═══ Data

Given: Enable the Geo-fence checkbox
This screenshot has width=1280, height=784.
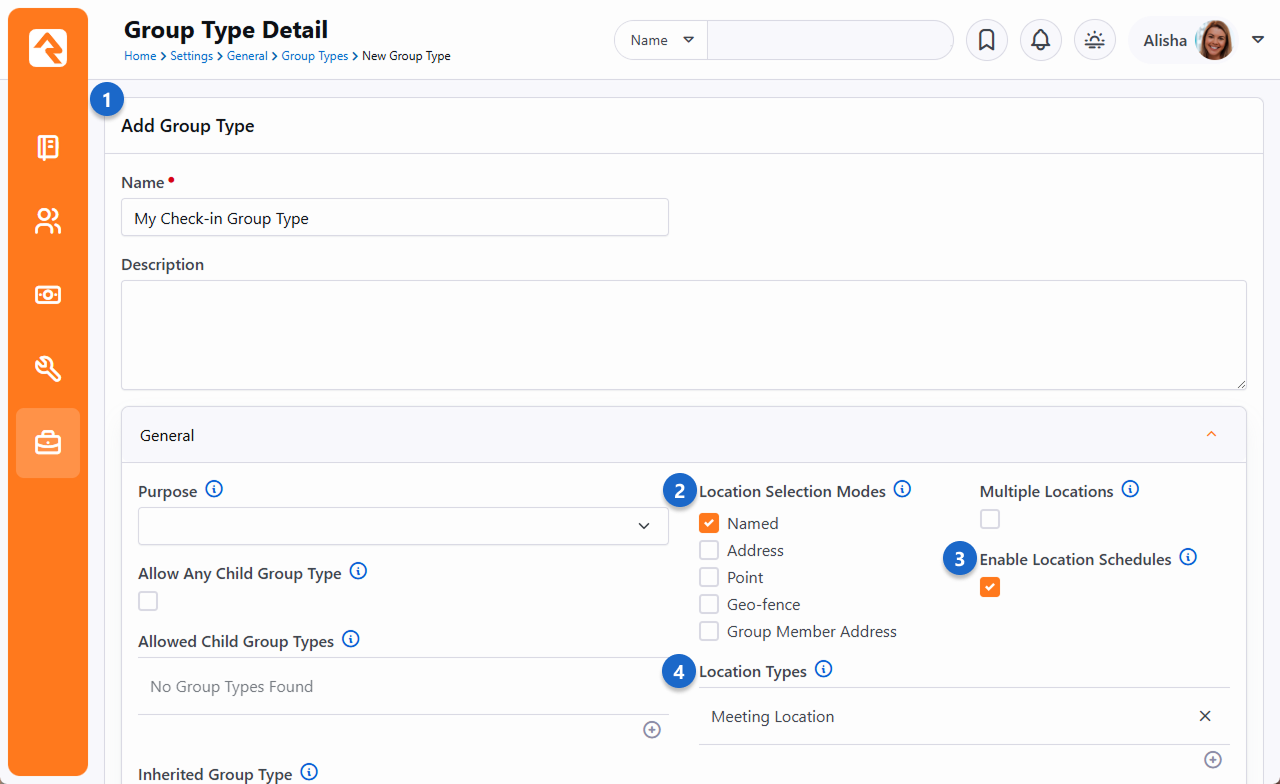Looking at the screenshot, I should click(x=709, y=604).
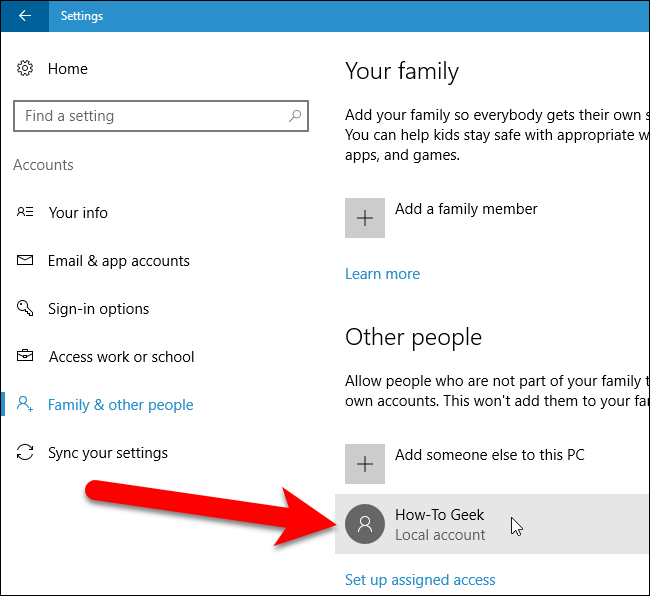Click in the Find a setting search box
Screen dimensions: 650x596
(x=150, y=116)
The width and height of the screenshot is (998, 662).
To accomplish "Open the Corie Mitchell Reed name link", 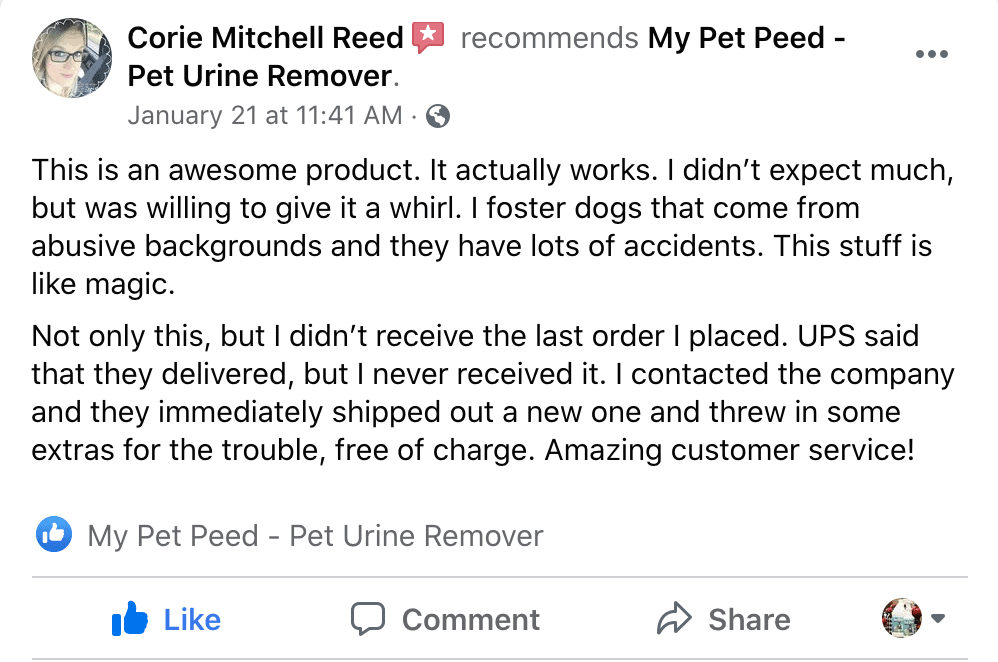I will [265, 38].
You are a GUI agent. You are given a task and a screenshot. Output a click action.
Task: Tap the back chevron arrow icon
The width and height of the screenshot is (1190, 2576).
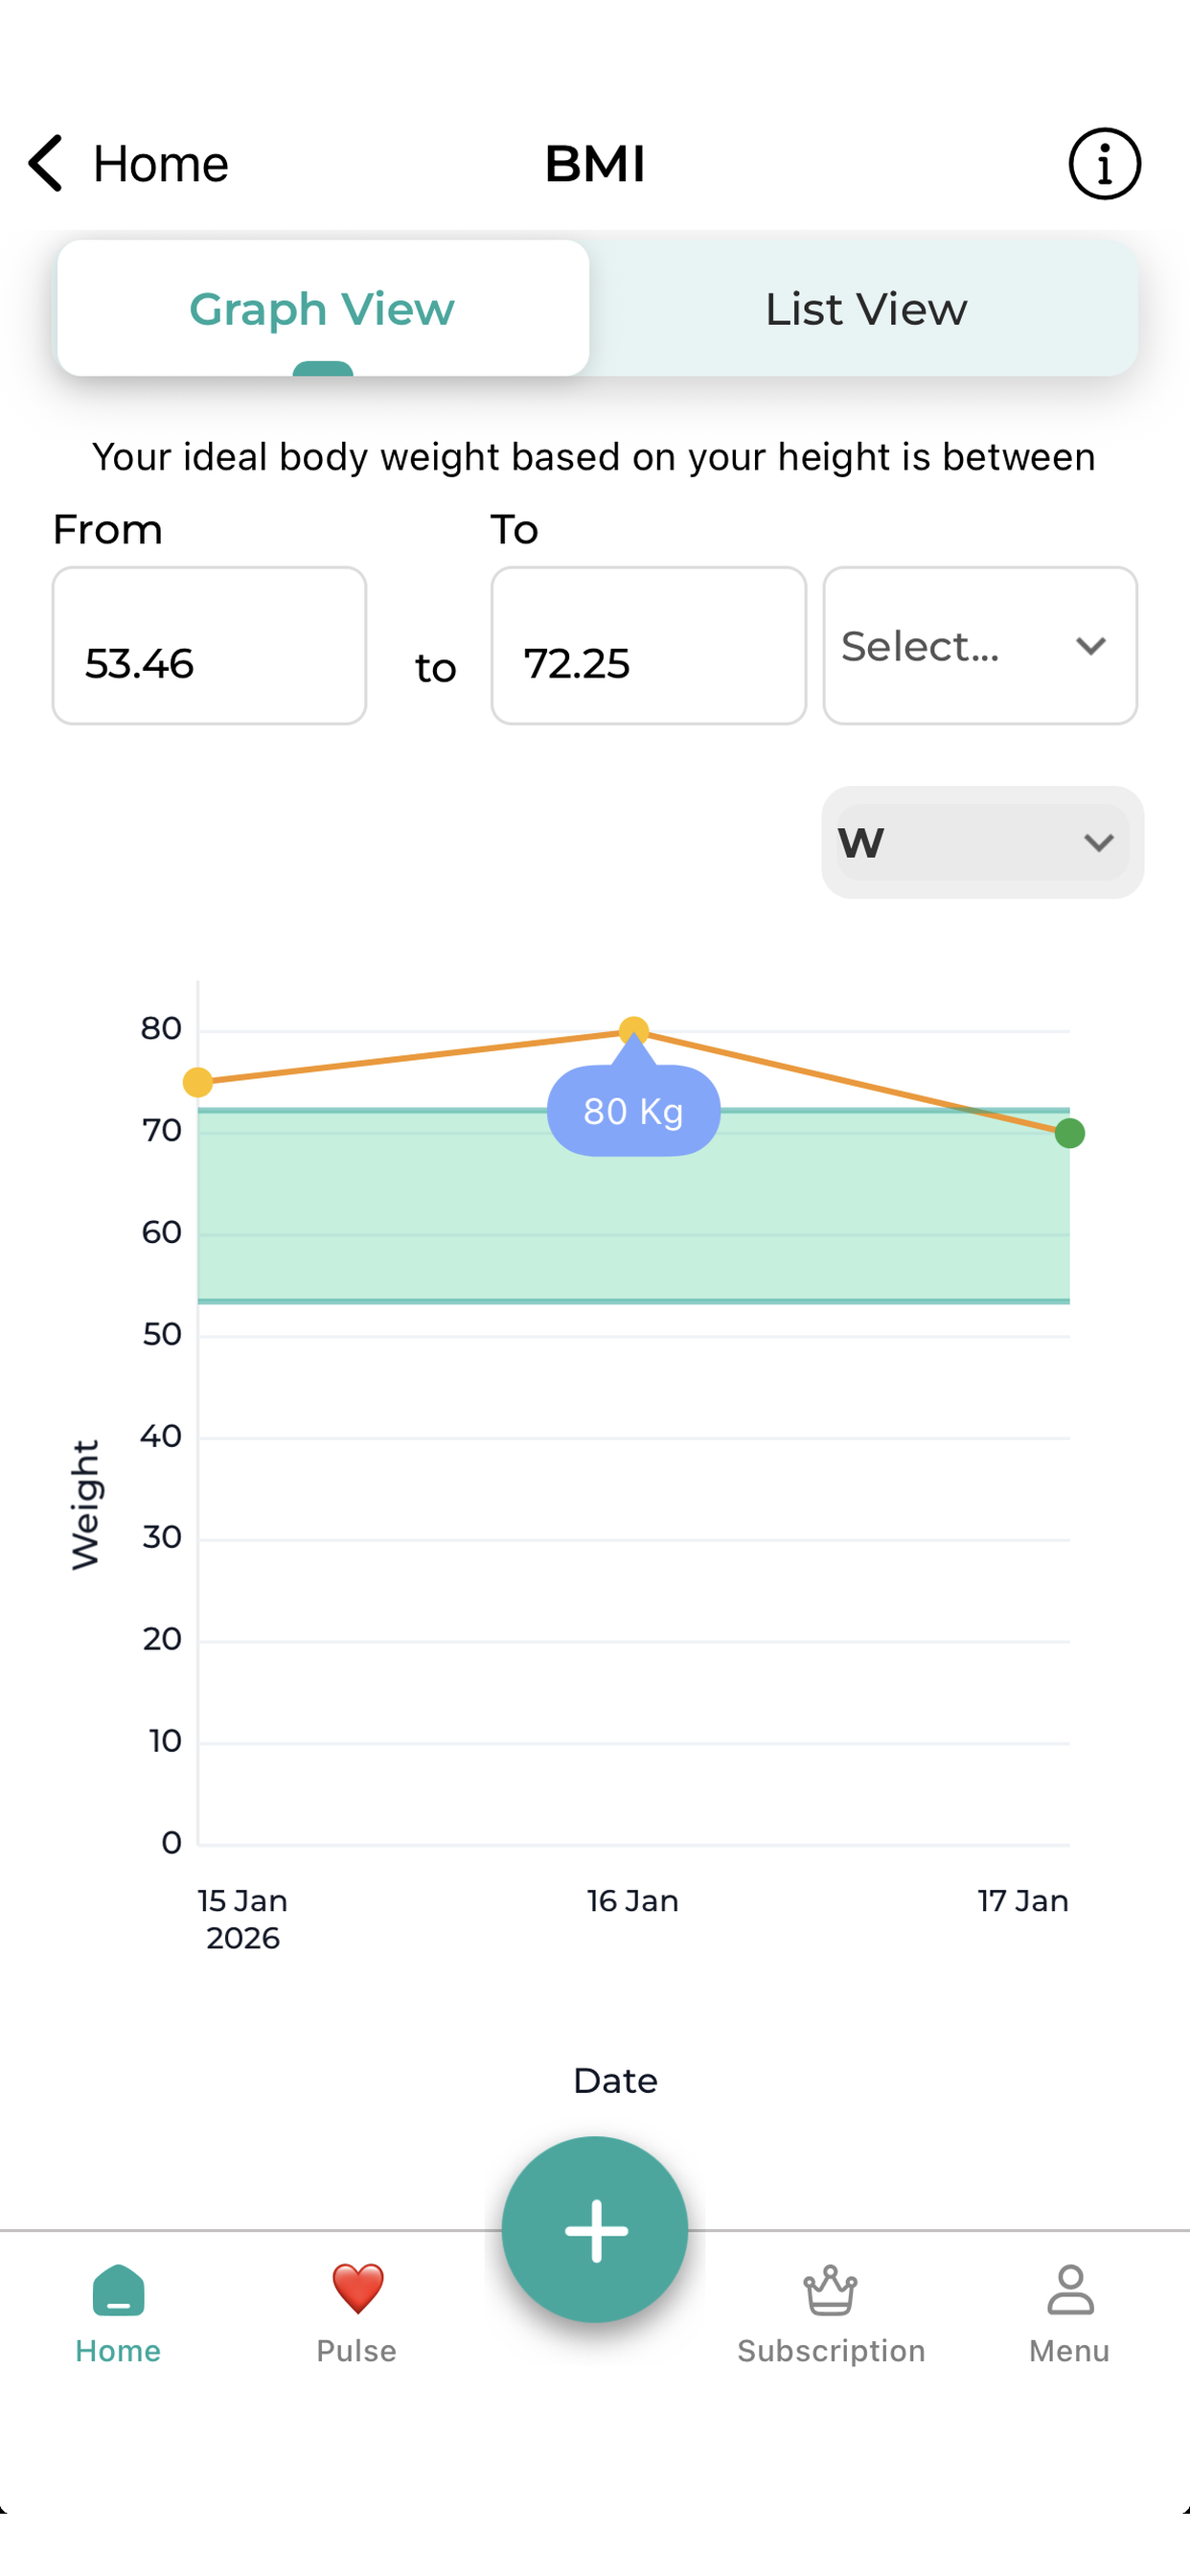(46, 163)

══════

Please gather every line in the listing above that contains the string "width", and copy each one out unchanged.

Response below:
This screenshot has width=1280, height=784.
The width and height of the screenshot is (998, 662).
The width and height of the screenshot is (1190, 2576).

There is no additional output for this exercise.